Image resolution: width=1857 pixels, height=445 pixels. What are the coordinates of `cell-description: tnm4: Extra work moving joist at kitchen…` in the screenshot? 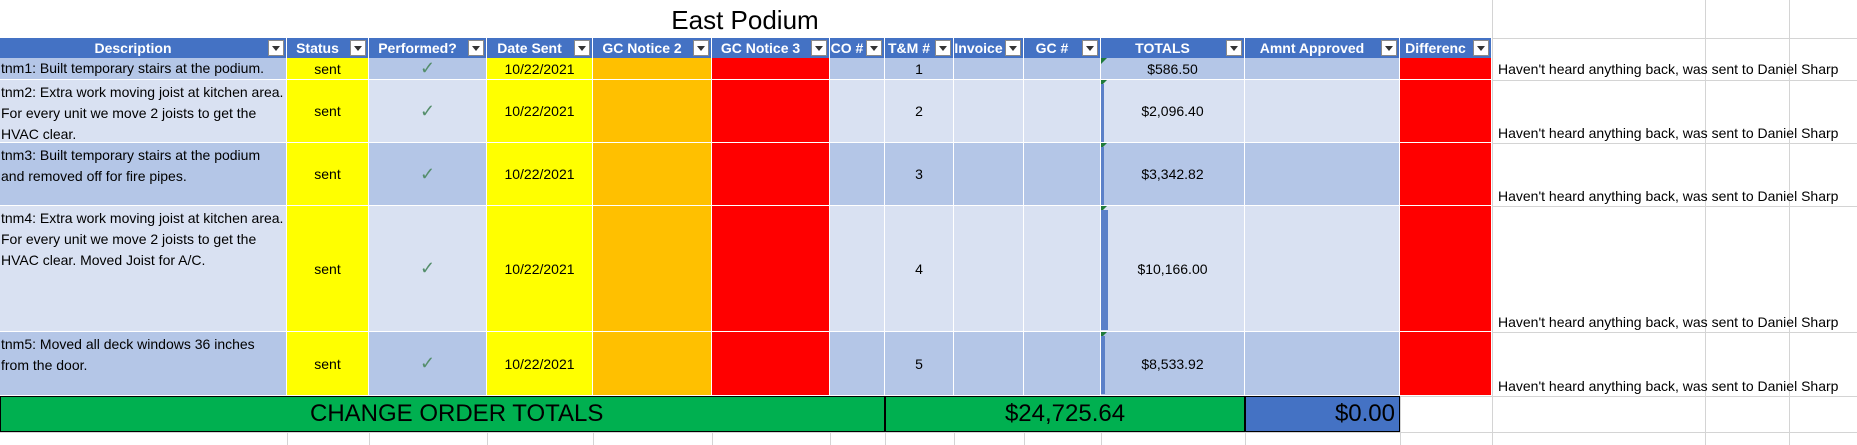 It's located at (144, 269).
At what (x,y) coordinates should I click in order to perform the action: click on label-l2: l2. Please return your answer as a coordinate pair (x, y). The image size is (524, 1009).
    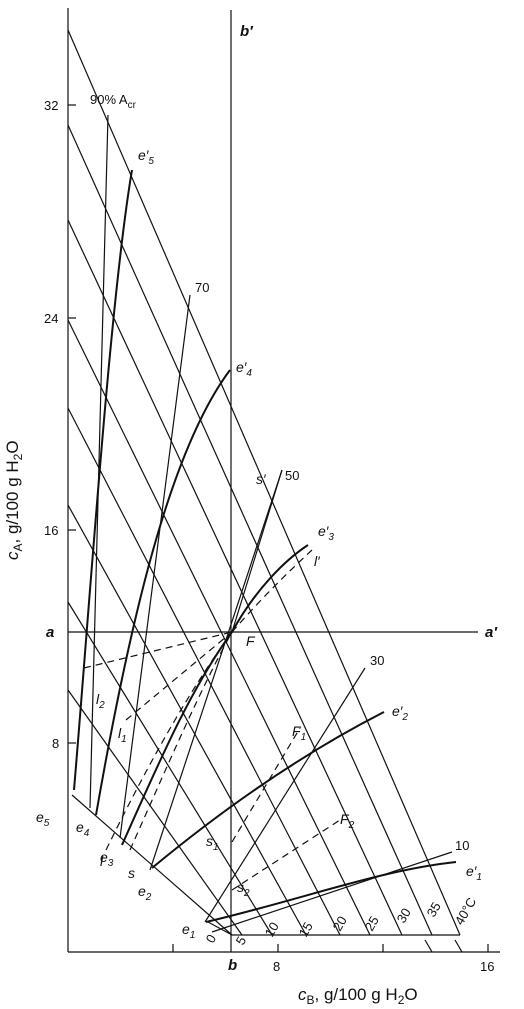
    Looking at the image, I should click on (100, 701).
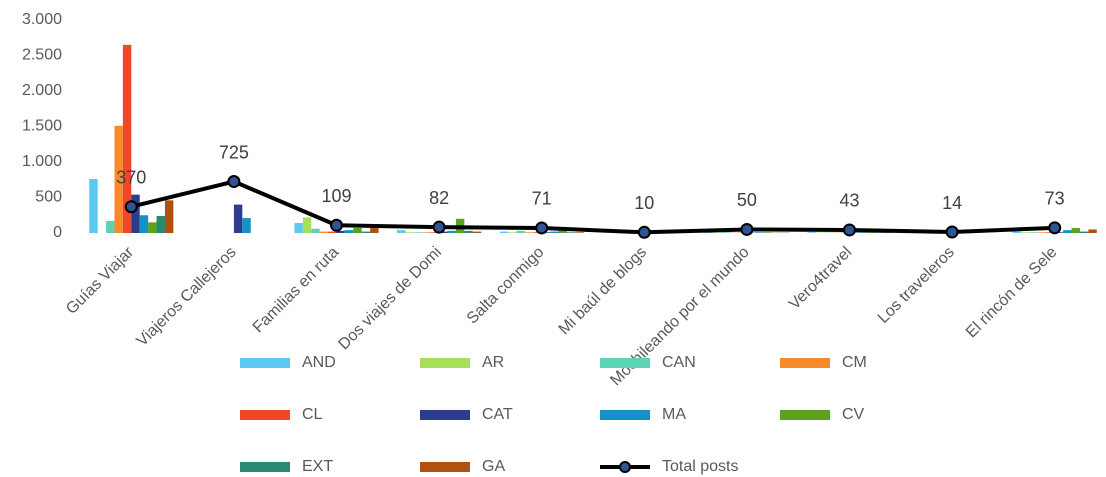 This screenshot has width=1106, height=477. I want to click on x-tick-label: Familias en ruta, so click(296, 290).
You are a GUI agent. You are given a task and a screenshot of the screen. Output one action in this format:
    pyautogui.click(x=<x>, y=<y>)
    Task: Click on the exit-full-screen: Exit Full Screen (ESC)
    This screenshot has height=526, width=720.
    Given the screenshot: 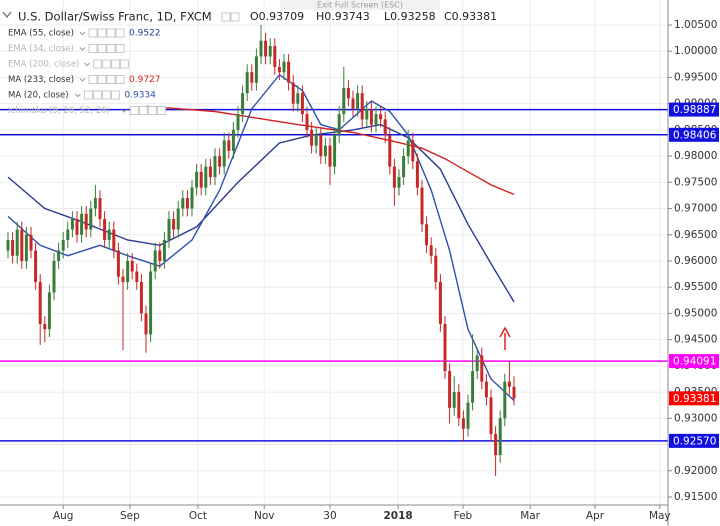 What is the action you would take?
    pyautogui.click(x=360, y=6)
    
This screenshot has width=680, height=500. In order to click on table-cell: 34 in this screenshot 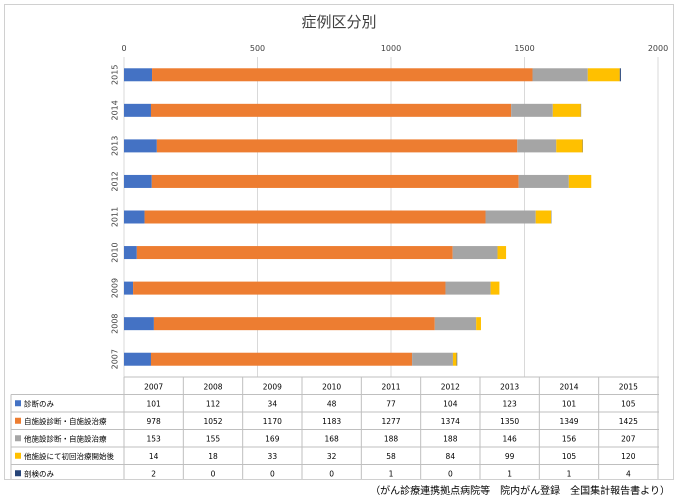, I will do `click(273, 404)`.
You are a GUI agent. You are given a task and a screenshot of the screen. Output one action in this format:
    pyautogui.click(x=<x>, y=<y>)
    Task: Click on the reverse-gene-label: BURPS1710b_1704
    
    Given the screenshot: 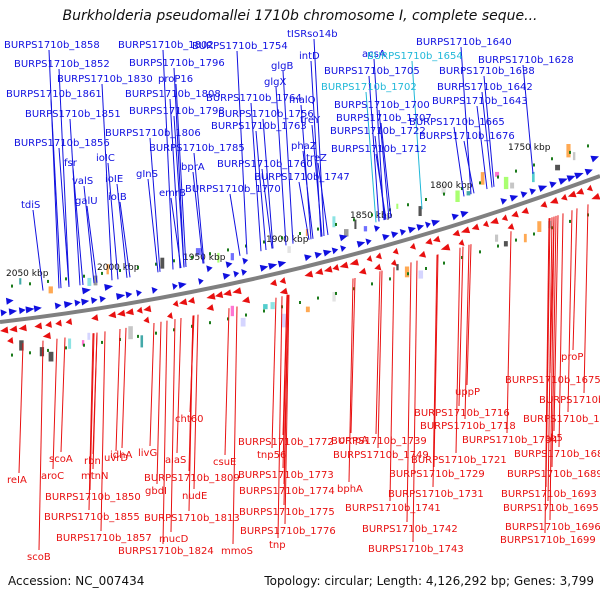 What is the action you would take?
    pyautogui.click(x=510, y=440)
    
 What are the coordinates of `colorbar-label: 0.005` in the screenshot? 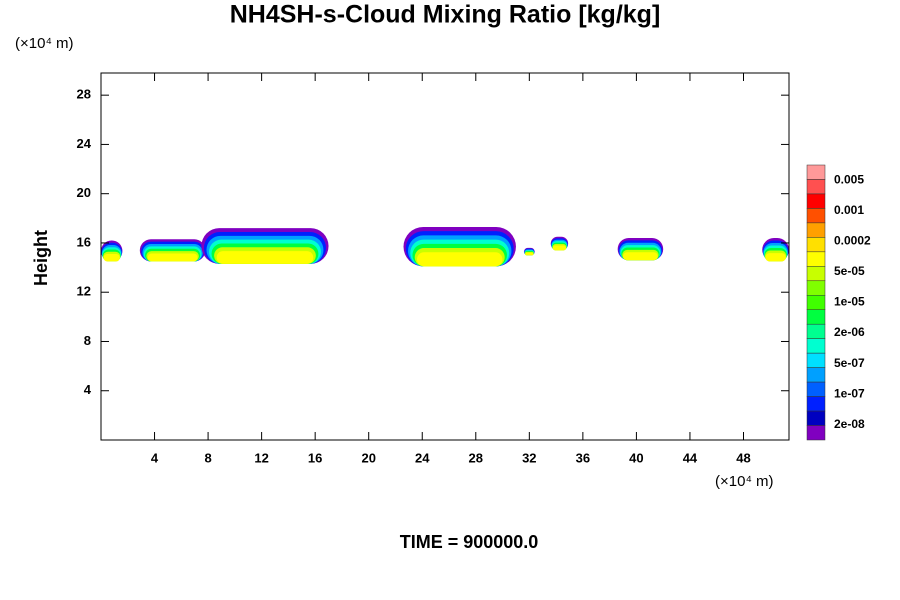 It's located at (849, 179).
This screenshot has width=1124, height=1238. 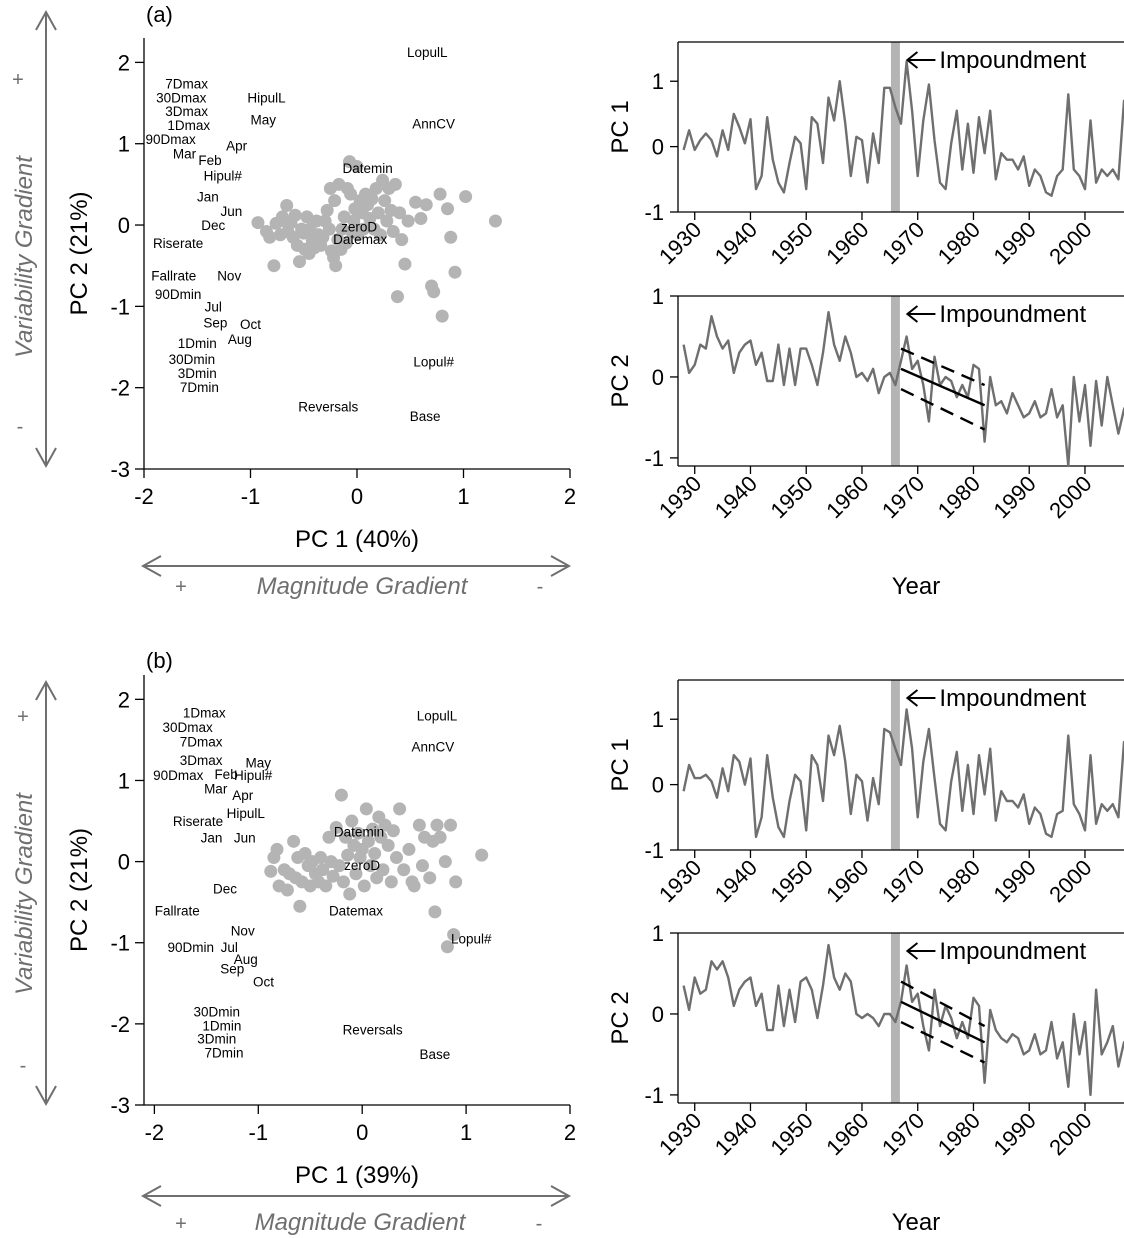 I want to click on variable-label: Datemax, so click(x=356, y=910).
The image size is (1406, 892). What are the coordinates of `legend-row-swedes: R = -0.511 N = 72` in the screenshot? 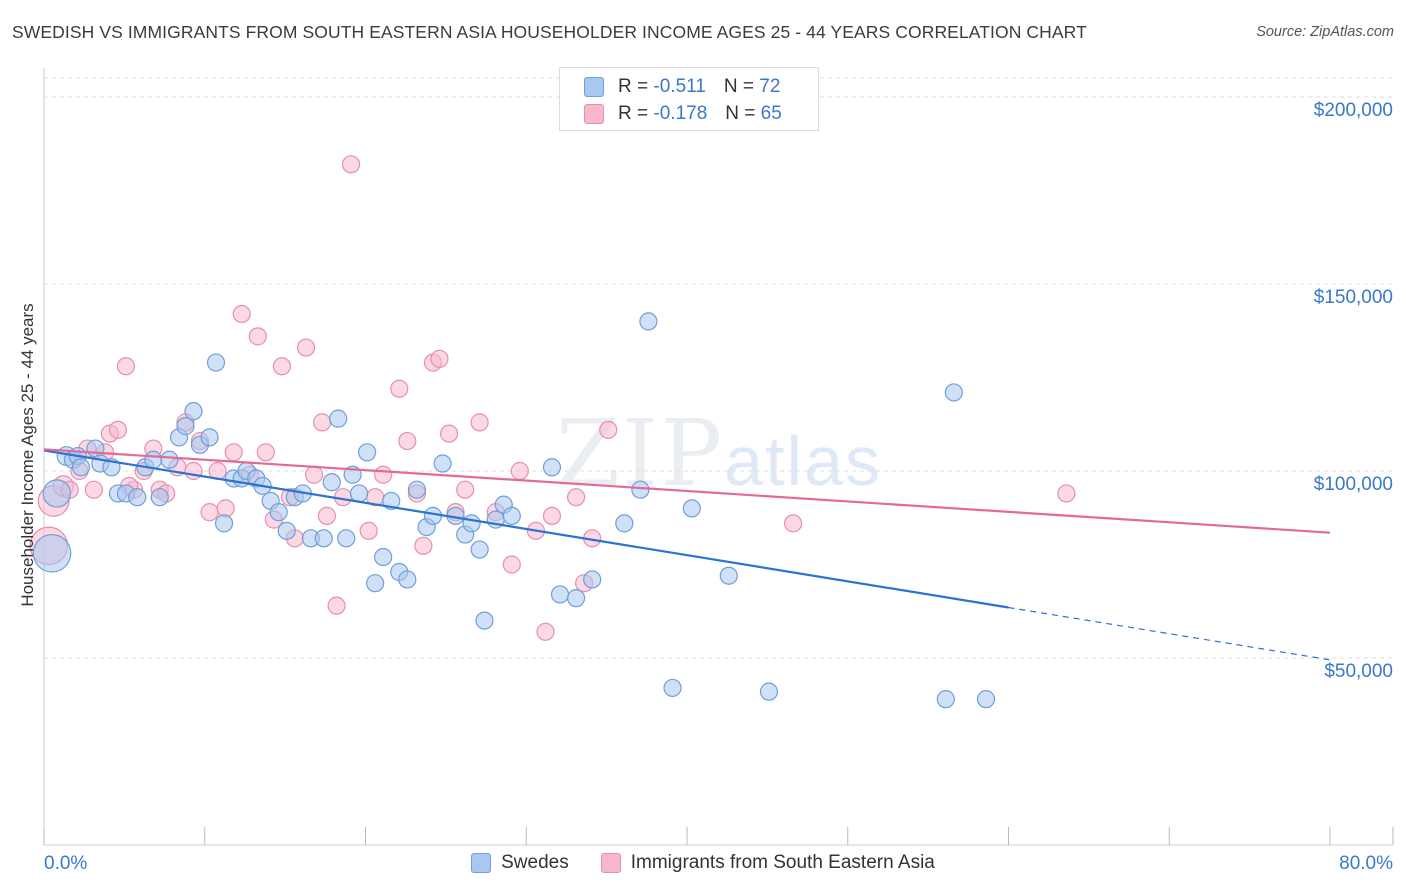 It's located at (682, 87).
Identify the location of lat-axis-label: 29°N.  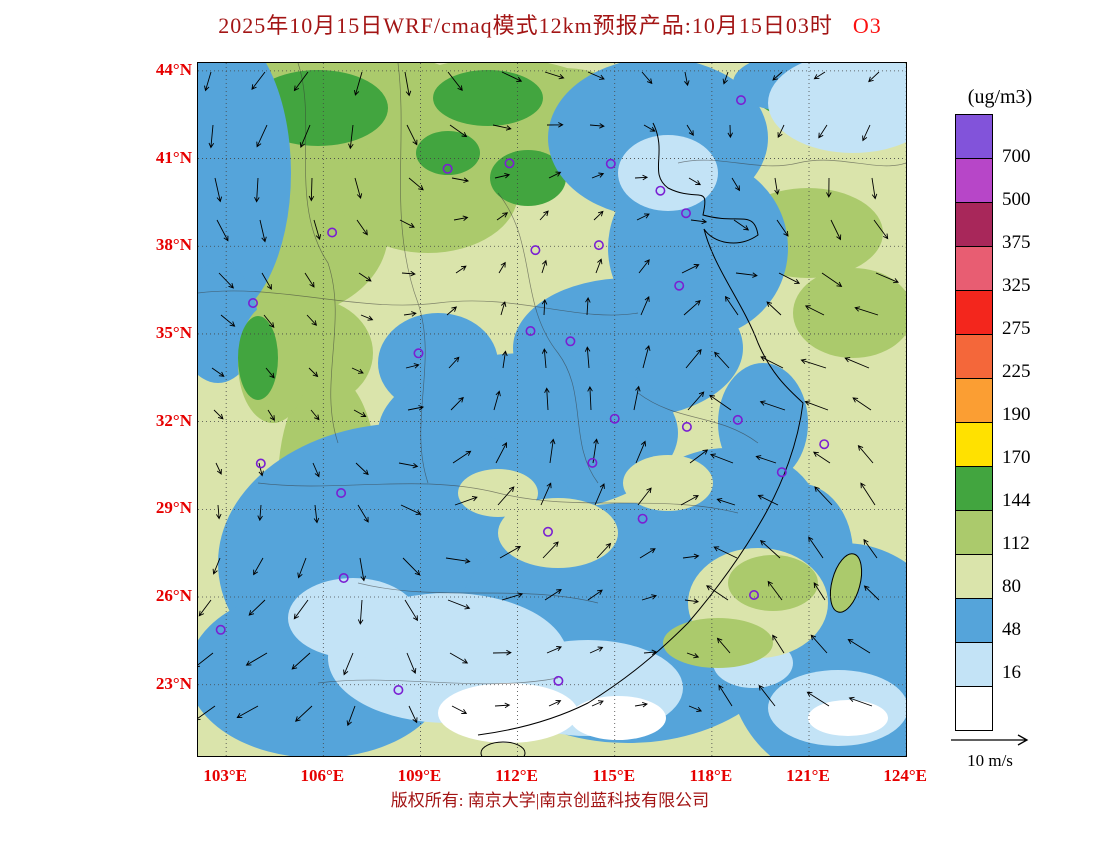
(174, 508).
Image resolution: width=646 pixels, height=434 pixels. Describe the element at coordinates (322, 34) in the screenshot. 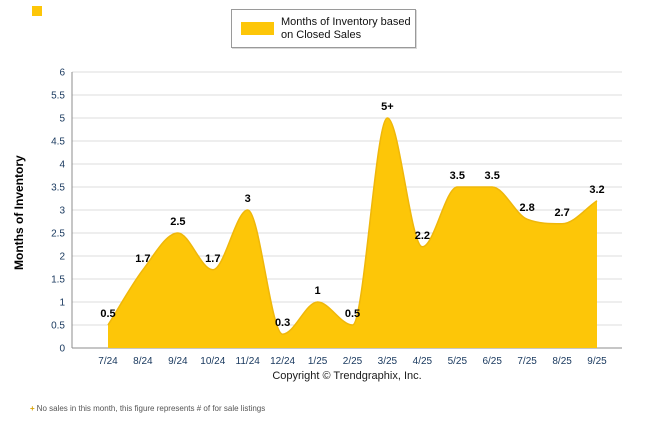

I see `legend-label-line2: on Closed Sales` at that location.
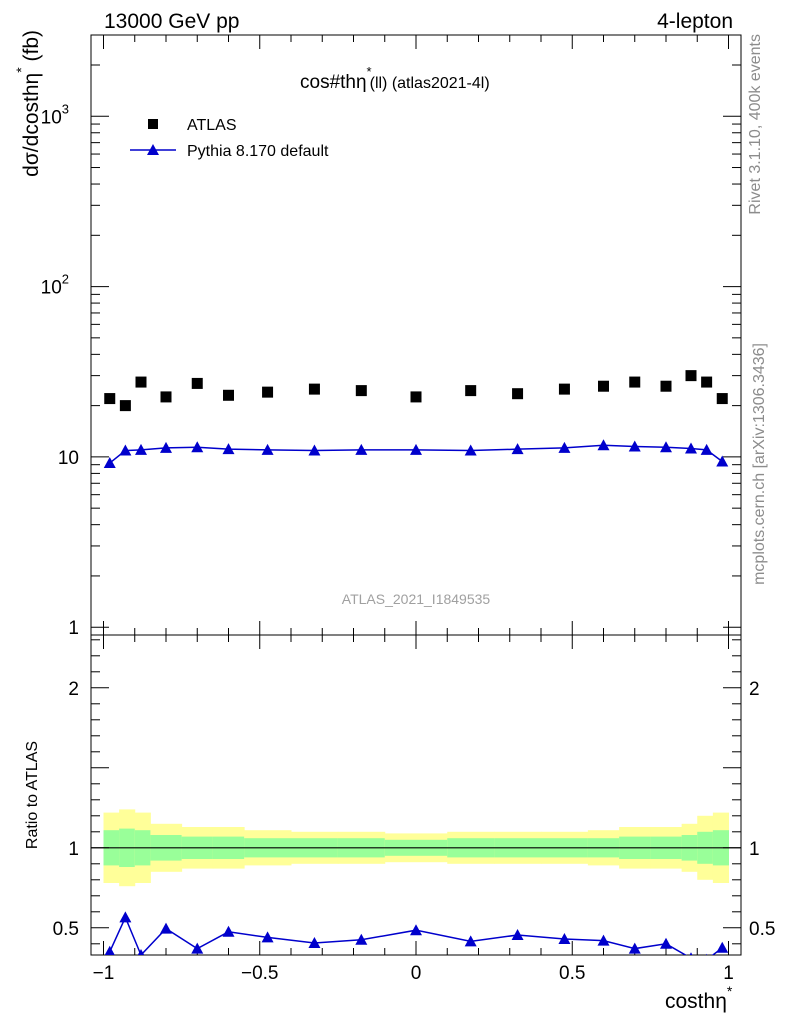  What do you see at coordinates (66, 108) in the screenshot?
I see `y-tick-label-exp: 3` at bounding box center [66, 108].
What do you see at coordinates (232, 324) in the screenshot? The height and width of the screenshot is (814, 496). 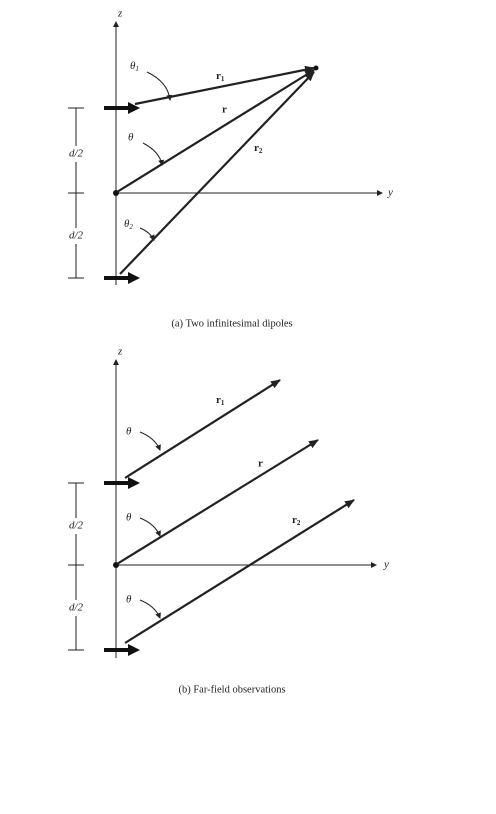 I see `caption: (a) Two infinitesimal dipoles` at bounding box center [232, 324].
---+---
Please write out the items starting with the line that contains "At what (x,y)" and going on through the line that contains "This screenshot has width=1106, height=477.", replacing "coordinate pair" with "coordinate tuple" and keeping everything else the same. Leave the pictures out of your answer.

FINISHED TASK =>
At what (x,y) coordinates should I click in order to perform the action: click on label-l2: l2. Please return your answer as a coordinate tuple (x, y). The image size is (524, 1009).
    Looking at the image, I should click on (100, 701).
 This screenshot has width=1106, height=477. I want to click on x-tick-label: Familias en ruta, so click(296, 290).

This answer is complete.